ASSIGNED TASK ▸
Each entry should appear in the answer exactly as written.

Items from a dataset ▸
_ _ _
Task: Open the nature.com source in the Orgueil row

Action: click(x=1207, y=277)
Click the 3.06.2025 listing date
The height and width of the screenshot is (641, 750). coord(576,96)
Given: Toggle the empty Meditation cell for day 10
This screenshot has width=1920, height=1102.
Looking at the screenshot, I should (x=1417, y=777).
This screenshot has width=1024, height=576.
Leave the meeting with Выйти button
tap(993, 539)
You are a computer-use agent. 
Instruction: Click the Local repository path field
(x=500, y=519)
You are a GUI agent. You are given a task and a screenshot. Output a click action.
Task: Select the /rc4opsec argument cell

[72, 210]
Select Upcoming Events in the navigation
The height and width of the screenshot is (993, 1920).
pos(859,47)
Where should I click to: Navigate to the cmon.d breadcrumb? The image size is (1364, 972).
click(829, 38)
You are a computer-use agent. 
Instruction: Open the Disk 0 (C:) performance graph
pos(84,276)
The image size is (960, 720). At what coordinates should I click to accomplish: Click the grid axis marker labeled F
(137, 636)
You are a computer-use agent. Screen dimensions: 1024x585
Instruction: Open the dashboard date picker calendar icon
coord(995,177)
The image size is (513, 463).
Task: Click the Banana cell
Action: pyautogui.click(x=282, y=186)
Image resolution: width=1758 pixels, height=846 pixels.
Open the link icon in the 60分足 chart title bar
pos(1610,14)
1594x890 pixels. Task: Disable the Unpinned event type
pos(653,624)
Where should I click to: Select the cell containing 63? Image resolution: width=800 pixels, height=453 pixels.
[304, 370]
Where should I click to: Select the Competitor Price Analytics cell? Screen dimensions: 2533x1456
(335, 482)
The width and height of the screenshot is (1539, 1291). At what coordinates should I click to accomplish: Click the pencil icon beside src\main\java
_ _ _
RESPONSE TO THE EXERCISE ▸
Task: Open the nature.com source in the Orgueil row

Action: click(x=1207, y=277)
Click the 3.06.2025 listing date
The height and width of the screenshot is (641, 750). coord(576,96)
Given: Toggle the empty Meditation cell for day 10
This screenshot has width=1920, height=1102.
Looking at the screenshot, I should (x=1417, y=777).
This screenshot has width=1024, height=576.
Leave the meeting with Выйти button
tap(993, 539)
You are a computer-use agent. 
Instruction: Click the Local repository path field
(x=500, y=519)
You are a GUI agent. You are given a task and a screenshot. Output a click action.
Task: Select the /rc4opsec argument cell

[72, 210]
Select Upcoming Events in the navigation
The height and width of the screenshot is (993, 1920).
pos(859,47)
Where should I click to: Navigate to the cmon.d breadcrumb? The image size is (1364, 972).
click(829, 38)
You are a computer-use agent. 
Instruction: Open the Disk 0 (C:) performance graph
pos(84,276)
The image size is (960, 720). At what coordinates should I click to accomplish: Click the grid axis marker labeled F
(137, 636)
You are a computer-use agent. Screen dimensions: 1024x585
Instruction: Open the dashboard date picker calendar icon
coord(995,177)
The image size is (513, 463).
Task: Click the Banana cell
Action: pyautogui.click(x=282, y=186)
Image resolution: width=1758 pixels, height=846 pixels.
Open the link icon in the 60分足 chart title bar
pos(1610,14)
1594x890 pixels. Task: Disable the Unpinned event type
pos(653,624)
Where should I click to: Select the cell containing 63? Image resolution: width=800 pixels, height=453 pixels.
[304, 370]
Where should I click to: Select the Competitor Price Analytics cell? Screen dimensions: 2533x1456
(335, 482)
The width and height of the screenshot is (1539, 1291). At what coordinates should I click to accomplish: Click the pencil icon beside src\main\java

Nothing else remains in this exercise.